» 文件
**********
在網絡爬蟲中,正確設置請求參數和頭部信息是非常重要的,它們決定了服務器如何處理我們的請求。

請求參數詳解
import requests
from urllib.parse import urlencode, quote

def advanced_parameters_demo():
    """
    演示高級參數處理
    """
    print("=== 高級參數處理演示 ===")

    # 1. 複雜參數結構
    print("\n1. 複雜參數結構:")

    complex_params = {
        'q': 'Python爬蟲',  # 中文搜索詞
        'page': 1,
        'size': 20,
        'sort': ['time', 'relevance'],  # 多值參數
        'filters': {
            'category': 'tech',
            'date_range': '2024-01-01,2024-12-31'
        },
        'include_fields': ['title', 'content', 'author'],
        'exclude_empty': True
    }

    # Requests會自動處理複雜參數
    response = requests.get('https://httpbin.org/get', params=complex_params)

    print(f"構建的URL: {response.url}")

    result = response.json()
    print(f"\n服務器接收到的參數:")
    for key, value in result['args'].items():
        print(f"  {key}: {value}")

    # 2. 手動URL編碼
    print("\n2. 手動URL編碼:")

    # 處理特殊字符
    special_params = {
        'query': 'hello world & python',
        'symbols': '!@#$%^&*()+={}[]|\\:;"<>?,./'
    }

    # 方法1: 使用requests自動編碼
    response1 = requests.get('https://httpbin.org/get', params=special_params)
    print(f"自動編碼URL: {response1.url}")

    # 方法2: 手動編碼
    encoded_query = quote('hello world & python')
    manual_url = f'https://httpbin.org/get?query={encoded_query}'
    response2 = requests.get(manual_url)
    print(f"手動編碼URL: {response2.url}")

    # 3. 數組參數的不同處理方式
    print("\n3. 數組參數處理:")

    # 方式1: Python列表(默認行爲)
    list_params = {'tags': ['python', 'web', 'crawler']}
    response = requests.get('https://httpbin.org/get', params=list_params)
**********
資料集記錄:
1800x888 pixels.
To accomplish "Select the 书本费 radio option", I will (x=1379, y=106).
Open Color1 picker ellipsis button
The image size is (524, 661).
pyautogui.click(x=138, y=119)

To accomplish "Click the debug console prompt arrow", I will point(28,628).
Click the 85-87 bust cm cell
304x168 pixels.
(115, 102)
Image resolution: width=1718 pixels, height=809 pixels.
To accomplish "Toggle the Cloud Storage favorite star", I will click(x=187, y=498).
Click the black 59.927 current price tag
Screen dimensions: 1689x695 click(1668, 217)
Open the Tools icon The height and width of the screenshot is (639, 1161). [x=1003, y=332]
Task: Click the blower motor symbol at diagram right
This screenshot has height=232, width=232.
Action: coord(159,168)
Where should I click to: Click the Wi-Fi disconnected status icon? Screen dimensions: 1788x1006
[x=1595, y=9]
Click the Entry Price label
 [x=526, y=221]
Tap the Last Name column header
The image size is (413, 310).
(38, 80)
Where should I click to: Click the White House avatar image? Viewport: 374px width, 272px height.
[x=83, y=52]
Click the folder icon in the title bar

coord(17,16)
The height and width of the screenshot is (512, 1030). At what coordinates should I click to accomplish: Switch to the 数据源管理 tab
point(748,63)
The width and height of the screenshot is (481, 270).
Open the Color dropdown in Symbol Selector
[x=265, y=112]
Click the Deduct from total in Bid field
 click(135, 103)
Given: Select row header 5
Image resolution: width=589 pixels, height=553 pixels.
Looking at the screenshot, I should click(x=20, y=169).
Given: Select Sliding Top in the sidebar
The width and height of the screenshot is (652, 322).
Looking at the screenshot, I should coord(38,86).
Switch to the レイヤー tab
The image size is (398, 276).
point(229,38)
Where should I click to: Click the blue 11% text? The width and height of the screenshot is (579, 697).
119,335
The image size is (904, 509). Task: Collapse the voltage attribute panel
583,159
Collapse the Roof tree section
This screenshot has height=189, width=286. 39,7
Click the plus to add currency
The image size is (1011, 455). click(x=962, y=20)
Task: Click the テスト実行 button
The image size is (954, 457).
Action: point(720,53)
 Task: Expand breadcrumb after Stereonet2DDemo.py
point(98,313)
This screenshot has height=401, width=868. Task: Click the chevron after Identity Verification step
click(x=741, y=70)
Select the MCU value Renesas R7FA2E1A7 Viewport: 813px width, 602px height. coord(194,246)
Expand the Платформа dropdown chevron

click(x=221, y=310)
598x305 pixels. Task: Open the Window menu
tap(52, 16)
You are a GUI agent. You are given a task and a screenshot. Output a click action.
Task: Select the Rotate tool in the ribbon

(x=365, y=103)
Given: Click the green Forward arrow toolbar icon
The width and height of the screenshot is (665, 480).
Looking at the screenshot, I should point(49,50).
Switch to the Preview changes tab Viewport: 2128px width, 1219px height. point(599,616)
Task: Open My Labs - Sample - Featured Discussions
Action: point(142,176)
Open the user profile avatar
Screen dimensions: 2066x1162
**********
» 練習目標
把前面那篇講爬蟲請求參數的文件從頭到尾逐字照抄一遍。

» 回答
在網絡爬蟲中,正確設置請求參數和頭部信息是非常重要的,它們決定了服務器如何處理我們的請求。

請求參數詳解
import requests
from urllib.parse import urlencode, quote

def advanced_parameters_demo():
    """
    演示高級參數處理
    """
    print("=== 高級參數處理演示 ===")

    # 1. 複雜參數結構
    print("\n1. 複雜參數結構:")

    complex_params = {
        'q': 'Python爬蟲',  # 中文搜索詞
        'page': 1,
        'size': 20,
        'sort': ['time', 'relevance'],  # 多值參數
        'filters': {
            'category': 'tech',
            'date_range': '2024-01-01,2024-12-31'
        },
        'include_fields': ['title', 'content', 'author'],
        'exclude_empty': True
    }

    # Requests會自動處理複雜參數
    response = requests.get('https://httpbin.org/get', params=complex_params)

    print(f"構建的URL: {response.url}")

    result = response.json()
    print(f"\n服務器接收到的參數:")
    for key, value in result['args'].items():
        print(f"  {key}: {value}")

    # 2. 手動URL編碼
    print("\n2. 手動URL編碼:")

    # 處理特殊字符
    special_params = {
        'query': 'hello world & python',
        'symbols': '!@#$%^&*()+={}[]|\\:;"<>?,./'
    }

    # 方法1: 使用requests自動編碼
    response1 = requests.get('https://httpbin.org/get', params=special_params)
    print(f"自動編碼URL: {response1.url}")

    # 方法2: 手動編碼
    encoded_query = quote('hello world & python')
    manual_url = f'https://httpbin.org/get?query={encoded_query}'
    response2 = requests.get(manual_url)
    print(f"手動編碼URL: {response2.url}")

    # 3. 數組參數的不同處理方式
    print("\n3. 數組參數處理:")

    # 方式1: Python列表(默認行爲)
    list_params = {'tags': ['python', 'web', 'crawler']}
    response = requests.get('https://httpbin.org/get', params=list_params)